WHAT YOU HAVE TO DO:
Convert the entries, starting at the line containing "Viewport: 1568px width, 731px" and ending at the final line of the entries, into a Markdown table with the columns Row and Line. Skip blank lines and omit the pictures.

-- begin ROWS --

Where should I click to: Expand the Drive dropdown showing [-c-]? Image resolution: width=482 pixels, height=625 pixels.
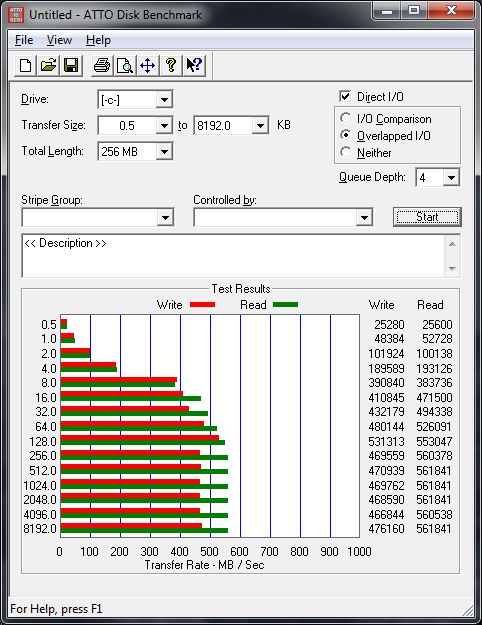pos(164,100)
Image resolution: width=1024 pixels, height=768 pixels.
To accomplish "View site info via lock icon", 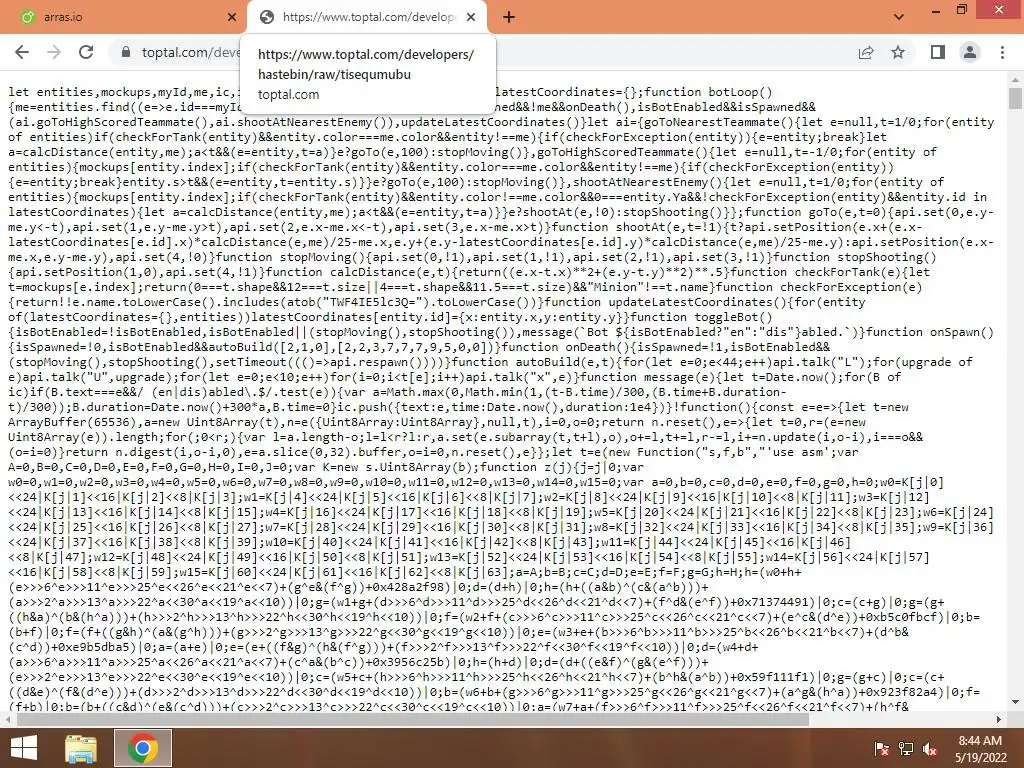I will pyautogui.click(x=126, y=52).
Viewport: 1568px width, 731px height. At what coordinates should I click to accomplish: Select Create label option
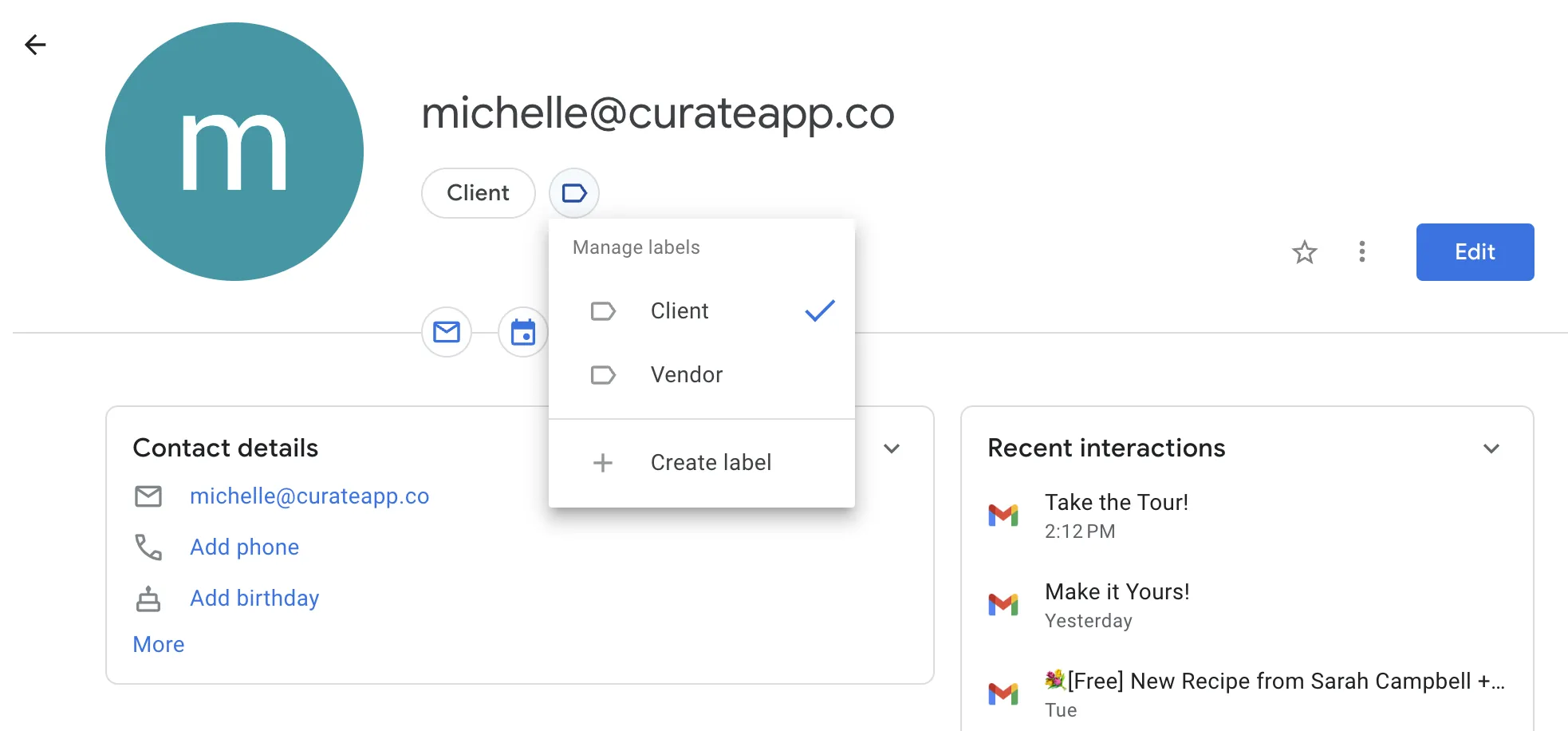click(710, 463)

-- end ROWS --

FINISHED EXERCISE:
| Row | Line |
|---|---|
| 1 | Viewport: 1568px width, 731px height. At what coordinates should I click to accomplish: Select Create label option |
| 2 | click(710, 463) |